# TASK INSTRUCTIONS
Format every line of the entries below as a numbered list, skipping blank lines. Leave the pictures out of your answer.

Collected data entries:
* * * * *
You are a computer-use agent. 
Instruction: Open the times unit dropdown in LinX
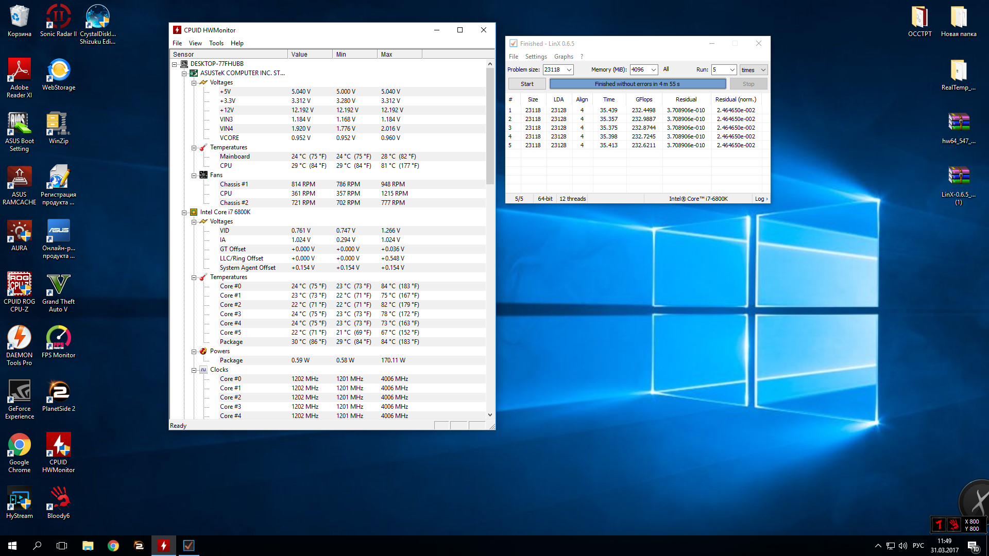point(763,70)
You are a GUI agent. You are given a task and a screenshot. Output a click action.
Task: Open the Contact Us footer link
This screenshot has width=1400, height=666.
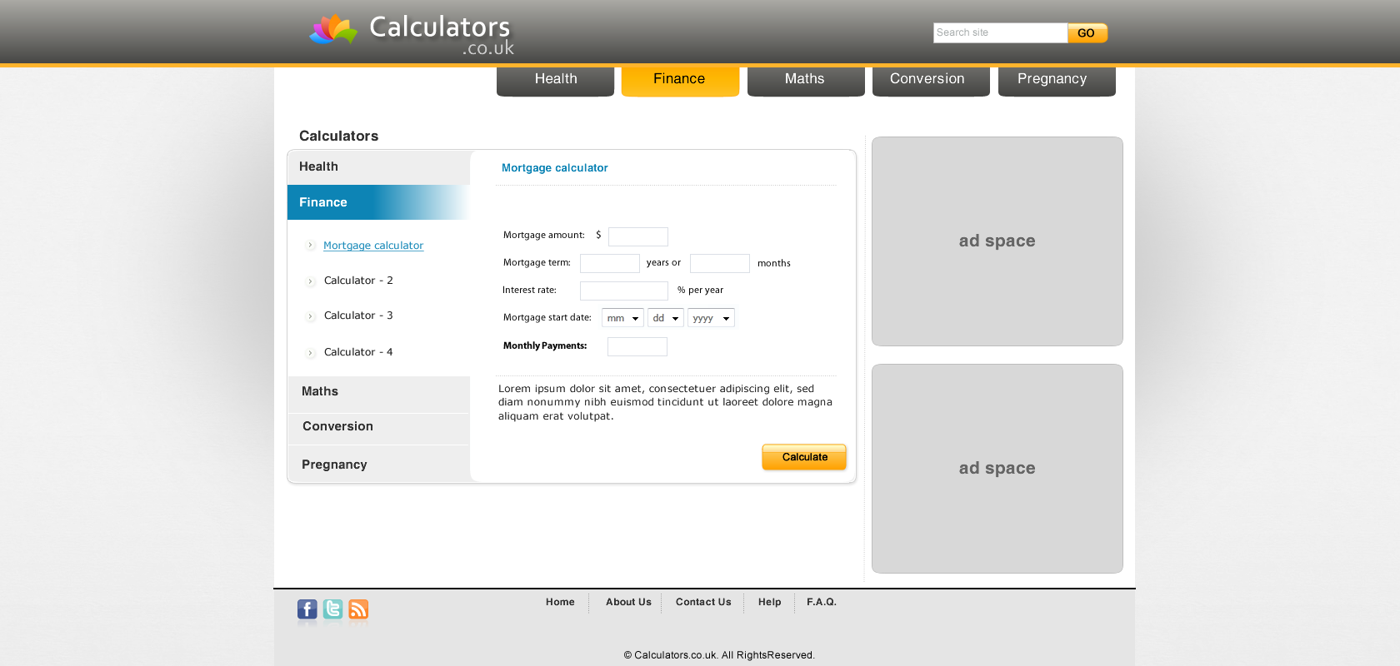point(703,603)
* * * * *
# RESPONSE
1. You are a computer-use agent. 
2. Instruction: Open the times unit dropdown in LinX
3. point(763,70)
4. You are a GUI agent. You are given a task and a screenshot. Output a click action.
5. Task: Open the Contact Us footer link
6. This screenshot has width=1400, height=666.
7. point(703,603)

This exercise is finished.